As she took her seat at the dinner table on the Thursday evening, before most of the others had arrived, she may well have had something nagging at her, though. Jane Tanner told the UK police, “I did have a conversation with Kate about, she’d said that she’d, Madeleine had said something strange about ‘Where were you last night when I woke up’. And, as I say, I can’t remember where in the meal she said this, but she did sort of say, oh I thought she said I thought that was a bit odd when, when Kate said, you know, Madeleine obviously she did say ‘Where were you when’, you know, I think she said ‘When Sean and I woke up’, I can’t remember whether it was when two of them woke up. So I think Kate was more worried that night, you know, whether leaving them was the, the right thing, or so to speak, so. So you were saying then about the frequency of the checks. I was just wondering if that was another reason, you know, why maybe the checks were more often [on the Thursday].”

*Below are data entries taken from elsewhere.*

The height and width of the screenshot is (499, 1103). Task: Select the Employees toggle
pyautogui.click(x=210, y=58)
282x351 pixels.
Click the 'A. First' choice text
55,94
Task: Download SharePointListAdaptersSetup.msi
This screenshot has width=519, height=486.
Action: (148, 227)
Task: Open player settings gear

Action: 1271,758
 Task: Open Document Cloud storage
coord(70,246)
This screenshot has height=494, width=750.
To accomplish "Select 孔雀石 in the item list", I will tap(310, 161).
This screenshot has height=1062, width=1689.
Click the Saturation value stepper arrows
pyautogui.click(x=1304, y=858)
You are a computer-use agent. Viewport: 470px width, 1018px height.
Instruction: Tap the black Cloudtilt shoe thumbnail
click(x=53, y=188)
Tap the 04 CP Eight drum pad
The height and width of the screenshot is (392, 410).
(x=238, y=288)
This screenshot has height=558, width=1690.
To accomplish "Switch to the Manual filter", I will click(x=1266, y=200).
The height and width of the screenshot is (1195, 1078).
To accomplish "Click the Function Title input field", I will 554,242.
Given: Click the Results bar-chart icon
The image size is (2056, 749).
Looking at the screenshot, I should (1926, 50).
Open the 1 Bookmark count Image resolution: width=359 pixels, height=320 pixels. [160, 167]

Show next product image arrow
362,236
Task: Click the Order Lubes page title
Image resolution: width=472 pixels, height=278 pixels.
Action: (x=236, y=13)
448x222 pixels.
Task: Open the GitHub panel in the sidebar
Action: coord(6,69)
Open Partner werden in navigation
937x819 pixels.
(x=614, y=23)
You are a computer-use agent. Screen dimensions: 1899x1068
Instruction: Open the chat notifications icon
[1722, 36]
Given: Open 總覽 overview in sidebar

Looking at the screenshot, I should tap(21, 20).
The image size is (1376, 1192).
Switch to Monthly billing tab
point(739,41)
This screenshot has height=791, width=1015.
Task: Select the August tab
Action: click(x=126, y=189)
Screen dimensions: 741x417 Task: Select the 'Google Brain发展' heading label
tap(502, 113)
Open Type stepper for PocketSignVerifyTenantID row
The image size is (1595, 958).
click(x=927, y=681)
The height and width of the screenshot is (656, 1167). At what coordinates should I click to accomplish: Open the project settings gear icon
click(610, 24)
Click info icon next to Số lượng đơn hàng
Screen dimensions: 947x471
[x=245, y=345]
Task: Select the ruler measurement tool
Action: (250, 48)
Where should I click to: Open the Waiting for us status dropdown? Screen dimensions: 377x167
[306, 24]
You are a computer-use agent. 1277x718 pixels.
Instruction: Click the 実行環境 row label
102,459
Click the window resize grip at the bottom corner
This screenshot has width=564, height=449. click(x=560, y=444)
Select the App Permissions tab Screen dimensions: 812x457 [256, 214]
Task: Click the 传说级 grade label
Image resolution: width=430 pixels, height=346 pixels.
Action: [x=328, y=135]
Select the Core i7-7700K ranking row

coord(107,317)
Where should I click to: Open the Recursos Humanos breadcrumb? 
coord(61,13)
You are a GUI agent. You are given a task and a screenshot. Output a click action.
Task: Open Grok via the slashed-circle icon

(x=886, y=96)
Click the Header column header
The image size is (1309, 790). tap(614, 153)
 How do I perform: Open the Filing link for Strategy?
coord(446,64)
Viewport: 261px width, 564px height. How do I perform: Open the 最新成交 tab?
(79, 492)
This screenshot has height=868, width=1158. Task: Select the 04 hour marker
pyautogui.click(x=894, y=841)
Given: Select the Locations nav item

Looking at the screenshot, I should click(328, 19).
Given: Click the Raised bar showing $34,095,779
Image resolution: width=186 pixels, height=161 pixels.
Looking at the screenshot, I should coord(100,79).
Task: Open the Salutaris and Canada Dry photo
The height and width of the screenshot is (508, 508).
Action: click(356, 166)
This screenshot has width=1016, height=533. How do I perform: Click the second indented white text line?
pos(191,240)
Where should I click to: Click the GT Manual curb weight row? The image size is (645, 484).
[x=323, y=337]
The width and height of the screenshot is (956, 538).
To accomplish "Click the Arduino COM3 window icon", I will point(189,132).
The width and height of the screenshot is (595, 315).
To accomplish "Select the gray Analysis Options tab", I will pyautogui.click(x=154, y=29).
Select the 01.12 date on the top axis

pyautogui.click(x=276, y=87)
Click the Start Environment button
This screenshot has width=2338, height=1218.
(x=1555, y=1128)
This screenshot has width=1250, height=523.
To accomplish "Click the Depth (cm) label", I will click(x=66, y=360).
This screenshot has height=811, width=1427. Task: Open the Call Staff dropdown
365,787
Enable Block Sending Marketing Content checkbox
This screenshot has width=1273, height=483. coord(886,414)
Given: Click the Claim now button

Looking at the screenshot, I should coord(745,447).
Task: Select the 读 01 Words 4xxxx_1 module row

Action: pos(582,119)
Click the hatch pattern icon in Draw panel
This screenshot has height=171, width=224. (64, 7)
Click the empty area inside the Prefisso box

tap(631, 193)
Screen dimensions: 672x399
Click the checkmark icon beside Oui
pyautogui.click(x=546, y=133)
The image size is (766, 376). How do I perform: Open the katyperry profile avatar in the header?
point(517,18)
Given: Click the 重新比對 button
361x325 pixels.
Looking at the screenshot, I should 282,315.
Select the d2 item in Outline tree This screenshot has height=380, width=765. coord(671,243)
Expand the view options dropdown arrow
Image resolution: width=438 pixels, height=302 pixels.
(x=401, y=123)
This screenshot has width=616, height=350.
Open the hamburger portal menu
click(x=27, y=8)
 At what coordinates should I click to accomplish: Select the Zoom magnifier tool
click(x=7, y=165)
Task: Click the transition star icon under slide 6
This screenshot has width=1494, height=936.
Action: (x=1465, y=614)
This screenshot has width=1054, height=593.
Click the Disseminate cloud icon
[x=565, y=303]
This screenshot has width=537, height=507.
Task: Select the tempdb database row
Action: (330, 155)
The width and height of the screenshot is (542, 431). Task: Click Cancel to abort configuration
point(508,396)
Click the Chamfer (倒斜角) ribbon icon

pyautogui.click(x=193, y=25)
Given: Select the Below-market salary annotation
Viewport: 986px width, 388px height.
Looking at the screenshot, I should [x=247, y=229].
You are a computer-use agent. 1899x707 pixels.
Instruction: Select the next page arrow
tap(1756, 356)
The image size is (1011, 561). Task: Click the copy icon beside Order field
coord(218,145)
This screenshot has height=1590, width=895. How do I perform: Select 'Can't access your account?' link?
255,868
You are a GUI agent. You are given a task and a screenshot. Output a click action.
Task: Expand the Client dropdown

It was perfectly understandable that Jane Tanner should have tiptoed her way through this passage of her questioning, given her knowledge of what had occurred in the past year, because it was fraught with all sorts of potential contradictions. Surely something as troubling as the “much-loved” Madeleine’s question might have evinced symptoms of serious concern, or even self-reproach in her mother at a time when she was, once again, leaving the child in an unlocked apartment. No, apparently not. “More worried,” than on previous nights, yes, whatever that may mean. But there couldn’t have been any signs of major distress because that would conflict with everything that people, including Jane Tanner, had been saying for a year about Kate McCann’s demeanour on the evening of May 3 - totally calm and untroubled, with obvious inferences to be drawn as to the impossibility of her hiding anything emotionally.
If all these recollections and portraits have established anything with certainty it is that nobody knew the McCanns, then or thereafter: they were a totally closed couple, who gave nothing of themselves, the parts that mattered, to anyone. Only one of the Tapas seven had any sort of friendship with the pair, the rest confirmed that they knew them at arm’s length, or Kate only, or hardly at all, and in any case they all admitted that the friendships within that tight group were on a superficial basis revolving around shared interests, not personalities. The “closest friends” who’d known Kate all her life hadn’t the slightest insight into the pair’s relationship and the real emotions, drives, dynamics, light and shadow within it. Punch Gerry McCann’s closest friend, or even close friend, into Google and you get either a blank or the name of an obscure New Zealander who played football with him a few times. The O’Donnells, the Hubbards, the media and PR people in their hundreds - including Alex Woolfall, their PR guru who said that the couple never even mentioned abduction after May 3 - they all knew the McCanns just as well as those who’d “known” them for decades. The fact is, the only people who have ever been remotely close to that bound and ungiving pair are their clans, from two of the very few clannish cities in the United Kingdom, where the kin structure means only one thing: unity against the outside world, whatever the circumstances. Nobody has ever been allowed in to know the McCanns, or their capabilities.